DATA FOR THIS TASK:
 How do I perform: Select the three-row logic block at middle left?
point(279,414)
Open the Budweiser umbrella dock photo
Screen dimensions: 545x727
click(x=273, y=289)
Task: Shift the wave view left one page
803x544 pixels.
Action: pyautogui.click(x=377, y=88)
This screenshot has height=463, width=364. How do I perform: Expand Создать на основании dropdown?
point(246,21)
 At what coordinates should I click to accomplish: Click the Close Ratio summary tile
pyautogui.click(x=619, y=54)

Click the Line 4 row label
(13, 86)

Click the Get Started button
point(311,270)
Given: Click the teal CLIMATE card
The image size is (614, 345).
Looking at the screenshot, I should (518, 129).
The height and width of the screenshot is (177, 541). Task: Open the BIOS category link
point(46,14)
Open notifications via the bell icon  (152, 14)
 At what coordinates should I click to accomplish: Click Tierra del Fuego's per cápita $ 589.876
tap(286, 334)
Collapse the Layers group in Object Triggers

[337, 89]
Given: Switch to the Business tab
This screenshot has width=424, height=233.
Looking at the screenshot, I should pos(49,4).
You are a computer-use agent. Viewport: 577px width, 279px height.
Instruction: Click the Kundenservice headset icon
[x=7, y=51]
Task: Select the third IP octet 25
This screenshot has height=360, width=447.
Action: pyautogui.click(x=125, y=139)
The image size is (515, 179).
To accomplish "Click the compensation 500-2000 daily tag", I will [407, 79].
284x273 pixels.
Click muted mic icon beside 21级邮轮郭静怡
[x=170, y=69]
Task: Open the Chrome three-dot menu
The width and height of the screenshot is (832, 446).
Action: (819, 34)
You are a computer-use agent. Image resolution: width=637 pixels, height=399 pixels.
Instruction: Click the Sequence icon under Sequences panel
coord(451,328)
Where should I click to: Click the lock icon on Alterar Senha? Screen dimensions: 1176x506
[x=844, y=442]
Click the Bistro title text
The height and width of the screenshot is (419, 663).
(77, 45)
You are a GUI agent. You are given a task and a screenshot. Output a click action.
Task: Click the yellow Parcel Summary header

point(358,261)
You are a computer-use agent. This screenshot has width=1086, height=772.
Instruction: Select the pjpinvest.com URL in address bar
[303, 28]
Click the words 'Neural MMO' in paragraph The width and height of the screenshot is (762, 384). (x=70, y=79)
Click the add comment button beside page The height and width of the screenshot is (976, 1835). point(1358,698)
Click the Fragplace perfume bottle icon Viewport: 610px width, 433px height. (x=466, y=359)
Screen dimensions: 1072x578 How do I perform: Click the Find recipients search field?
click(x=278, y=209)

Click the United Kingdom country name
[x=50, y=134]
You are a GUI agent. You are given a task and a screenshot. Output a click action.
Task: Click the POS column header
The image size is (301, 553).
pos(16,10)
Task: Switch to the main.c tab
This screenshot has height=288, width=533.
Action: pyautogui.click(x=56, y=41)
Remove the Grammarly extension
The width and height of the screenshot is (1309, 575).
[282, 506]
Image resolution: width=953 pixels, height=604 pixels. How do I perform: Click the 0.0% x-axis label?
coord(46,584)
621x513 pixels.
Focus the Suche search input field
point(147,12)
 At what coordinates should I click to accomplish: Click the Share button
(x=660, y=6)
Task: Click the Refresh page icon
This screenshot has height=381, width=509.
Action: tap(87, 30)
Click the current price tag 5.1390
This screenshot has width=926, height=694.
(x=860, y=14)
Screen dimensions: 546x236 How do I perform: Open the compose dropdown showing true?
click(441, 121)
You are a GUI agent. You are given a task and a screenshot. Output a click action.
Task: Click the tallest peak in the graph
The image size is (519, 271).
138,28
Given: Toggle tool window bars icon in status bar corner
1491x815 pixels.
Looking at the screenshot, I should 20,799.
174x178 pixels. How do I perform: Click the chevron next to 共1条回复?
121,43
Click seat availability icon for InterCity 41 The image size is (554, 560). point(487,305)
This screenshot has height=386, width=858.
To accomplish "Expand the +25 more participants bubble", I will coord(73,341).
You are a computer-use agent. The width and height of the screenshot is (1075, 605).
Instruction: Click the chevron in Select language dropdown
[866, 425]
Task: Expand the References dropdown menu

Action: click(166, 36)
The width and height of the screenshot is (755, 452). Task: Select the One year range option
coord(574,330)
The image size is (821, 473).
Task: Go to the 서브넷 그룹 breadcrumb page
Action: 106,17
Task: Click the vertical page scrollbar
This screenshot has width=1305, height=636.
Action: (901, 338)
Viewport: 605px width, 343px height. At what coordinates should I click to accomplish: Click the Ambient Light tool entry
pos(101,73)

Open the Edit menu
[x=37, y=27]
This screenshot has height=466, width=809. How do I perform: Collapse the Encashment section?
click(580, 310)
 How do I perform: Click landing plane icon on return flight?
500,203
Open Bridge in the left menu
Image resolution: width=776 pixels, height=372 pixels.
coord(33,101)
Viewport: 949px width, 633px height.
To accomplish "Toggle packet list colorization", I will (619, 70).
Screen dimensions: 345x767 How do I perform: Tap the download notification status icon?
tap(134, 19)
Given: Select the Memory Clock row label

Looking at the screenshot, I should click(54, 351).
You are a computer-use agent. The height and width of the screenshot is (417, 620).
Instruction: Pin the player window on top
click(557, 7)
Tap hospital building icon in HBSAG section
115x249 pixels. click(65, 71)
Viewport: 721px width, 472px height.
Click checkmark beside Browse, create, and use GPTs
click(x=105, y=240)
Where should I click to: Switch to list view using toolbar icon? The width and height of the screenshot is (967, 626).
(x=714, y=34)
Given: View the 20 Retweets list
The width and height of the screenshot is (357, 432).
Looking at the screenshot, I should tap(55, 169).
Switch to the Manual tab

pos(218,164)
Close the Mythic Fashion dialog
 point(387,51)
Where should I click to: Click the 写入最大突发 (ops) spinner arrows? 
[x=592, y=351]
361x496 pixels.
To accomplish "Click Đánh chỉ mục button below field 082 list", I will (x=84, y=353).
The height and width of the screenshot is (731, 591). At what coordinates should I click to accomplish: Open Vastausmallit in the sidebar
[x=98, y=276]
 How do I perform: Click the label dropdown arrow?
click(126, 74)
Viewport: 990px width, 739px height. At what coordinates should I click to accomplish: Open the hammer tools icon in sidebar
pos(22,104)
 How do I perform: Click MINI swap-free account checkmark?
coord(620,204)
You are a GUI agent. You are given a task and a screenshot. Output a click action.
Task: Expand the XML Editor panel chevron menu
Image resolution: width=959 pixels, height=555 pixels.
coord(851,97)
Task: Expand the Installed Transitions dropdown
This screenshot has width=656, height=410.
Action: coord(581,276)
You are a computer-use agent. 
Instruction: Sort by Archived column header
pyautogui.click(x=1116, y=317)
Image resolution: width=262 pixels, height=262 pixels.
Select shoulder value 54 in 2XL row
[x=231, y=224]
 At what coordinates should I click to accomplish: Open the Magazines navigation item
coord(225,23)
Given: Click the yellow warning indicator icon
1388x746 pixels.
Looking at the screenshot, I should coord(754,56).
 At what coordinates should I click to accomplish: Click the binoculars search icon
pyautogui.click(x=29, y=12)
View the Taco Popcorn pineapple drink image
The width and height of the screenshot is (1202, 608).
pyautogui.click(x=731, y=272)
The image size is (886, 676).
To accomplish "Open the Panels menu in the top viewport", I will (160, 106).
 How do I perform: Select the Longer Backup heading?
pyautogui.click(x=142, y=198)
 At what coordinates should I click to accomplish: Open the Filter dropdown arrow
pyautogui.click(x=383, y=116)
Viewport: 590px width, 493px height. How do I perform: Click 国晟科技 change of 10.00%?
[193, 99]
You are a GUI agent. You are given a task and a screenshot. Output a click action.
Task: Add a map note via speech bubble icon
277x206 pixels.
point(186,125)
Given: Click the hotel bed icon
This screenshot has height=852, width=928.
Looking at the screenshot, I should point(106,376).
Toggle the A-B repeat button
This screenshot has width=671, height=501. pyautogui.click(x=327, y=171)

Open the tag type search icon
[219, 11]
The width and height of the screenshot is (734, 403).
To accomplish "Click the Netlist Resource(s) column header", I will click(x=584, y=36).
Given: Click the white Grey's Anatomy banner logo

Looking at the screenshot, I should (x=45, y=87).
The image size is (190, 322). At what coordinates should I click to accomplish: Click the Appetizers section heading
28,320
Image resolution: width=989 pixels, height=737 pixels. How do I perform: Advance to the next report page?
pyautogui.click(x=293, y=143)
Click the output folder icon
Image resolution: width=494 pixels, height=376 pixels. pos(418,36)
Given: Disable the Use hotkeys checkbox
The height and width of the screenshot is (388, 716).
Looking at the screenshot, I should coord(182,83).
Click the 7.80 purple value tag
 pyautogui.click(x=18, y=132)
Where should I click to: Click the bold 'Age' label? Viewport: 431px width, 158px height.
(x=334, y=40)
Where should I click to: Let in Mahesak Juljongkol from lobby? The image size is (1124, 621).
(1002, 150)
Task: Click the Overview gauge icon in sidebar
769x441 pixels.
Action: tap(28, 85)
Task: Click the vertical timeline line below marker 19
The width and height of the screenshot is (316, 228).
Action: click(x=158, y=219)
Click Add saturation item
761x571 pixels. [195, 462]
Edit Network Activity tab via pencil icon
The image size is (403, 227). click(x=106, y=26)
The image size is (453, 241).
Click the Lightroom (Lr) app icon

REQUIRED ACTION:
Keep to the lines above, from the first one through the line where "You are a computer-use agent. This" appears, and copy them exactly.

WRITTEN RESPONSE:
 How do I perform: Select the three-row logic block at middle left?
point(279,414)
Open the Budweiser umbrella dock photo
Screen dimensions: 545x727
click(x=273, y=289)
Task: Shift the wave view left one page
803x544 pixels.
Action: pyautogui.click(x=377, y=88)
This screenshot has height=463, width=364. How do I perform: Expand Создать на основании dropdown?
point(246,21)
 At what coordinates should I click to accomplish: Click the Close Ratio summary tile
pyautogui.click(x=619, y=54)

Click the Line 4 row label
(13, 86)

Click the Get Started button
point(311,270)
Given: Click the teal CLIMATE card
The image size is (614, 345).
Looking at the screenshot, I should (518, 129).
The height and width of the screenshot is (177, 541). Task: Open the BIOS category link
point(46,14)
Open notifications via the bell icon  (152, 14)
 At what coordinates should I click to accomplish: Click Tierra del Fuego's per cápita $ 589.876
tap(286, 334)
Collapse the Layers group in Object Triggers

[337, 89]
Given: Switch to the Business tab
This screenshot has width=424, height=233.
Looking at the screenshot, I should pos(49,4).
You are a computer-use agent. Viewport: 577px width, 279px height.
Instruction: Click the Kundenservice headset icon
[x=7, y=51]
Task: Select the third IP octet 25
This screenshot has height=360, width=447.
Action: pyautogui.click(x=125, y=139)
The image size is (515, 179).
To accomplish "Click the compensation 500-2000 daily tag", I will [407, 79].
284x273 pixels.
Click muted mic icon beside 21级邮轮郭静怡
[x=170, y=69]
Task: Open the Chrome three-dot menu
The width and height of the screenshot is (832, 446).
Action: (819, 34)
You are a computer-use agent. Image resolution: width=637 pixels, height=399 pixels.
Instruction: Click the Sequence icon under Sequences panel
coord(451,328)
Where should I click to: Click the lock icon on Alterar Senha? Screen dimensions: 1176x506
[x=844, y=442]
Click the Bistro title text
The height and width of the screenshot is (419, 663).
(77, 45)
You are a GUI agent. You are given a task and a screenshot. Output a click action.
Task: Click the yellow Parcel Summary header

point(358,261)
You are a computer-use agent. This screenshot has width=1086, height=772.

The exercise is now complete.